## Activity:
Copy every line from the records below that carries the word "Quảng".

## Items listed in a dataset:
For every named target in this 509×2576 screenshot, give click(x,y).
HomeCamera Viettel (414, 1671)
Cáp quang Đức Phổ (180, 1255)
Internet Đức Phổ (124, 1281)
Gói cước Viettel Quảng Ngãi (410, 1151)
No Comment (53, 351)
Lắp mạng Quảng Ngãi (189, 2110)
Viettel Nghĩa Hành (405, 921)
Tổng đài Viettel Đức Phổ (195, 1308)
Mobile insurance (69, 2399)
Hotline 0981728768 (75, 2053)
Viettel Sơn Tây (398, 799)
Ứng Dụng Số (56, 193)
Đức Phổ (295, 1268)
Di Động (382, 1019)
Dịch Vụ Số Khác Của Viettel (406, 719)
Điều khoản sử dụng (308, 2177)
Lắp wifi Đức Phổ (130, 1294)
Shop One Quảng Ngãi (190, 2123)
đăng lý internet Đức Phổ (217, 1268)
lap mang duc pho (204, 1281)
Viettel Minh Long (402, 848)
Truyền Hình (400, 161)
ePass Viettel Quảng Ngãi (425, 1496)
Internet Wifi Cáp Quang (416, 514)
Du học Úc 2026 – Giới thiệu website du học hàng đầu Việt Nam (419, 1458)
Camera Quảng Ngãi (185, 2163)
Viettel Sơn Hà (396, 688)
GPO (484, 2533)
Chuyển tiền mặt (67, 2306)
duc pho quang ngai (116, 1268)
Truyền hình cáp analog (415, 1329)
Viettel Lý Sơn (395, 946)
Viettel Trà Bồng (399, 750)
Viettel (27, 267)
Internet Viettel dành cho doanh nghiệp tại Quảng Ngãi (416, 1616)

## Result of the exercise:
Gói cước Viettel Quảng Ngãi (410, 1151)
Lắp mạng Quảng Ngãi (189, 2110)
Shop One Quảng Ngãi (190, 2123)
ePass Viettel Quảng Ngãi (425, 1496)
Camera Quảng Ngãi (185, 2163)
Internet Viettel dành cho doanh nghiệp tại Quảng Ngãi (416, 1616)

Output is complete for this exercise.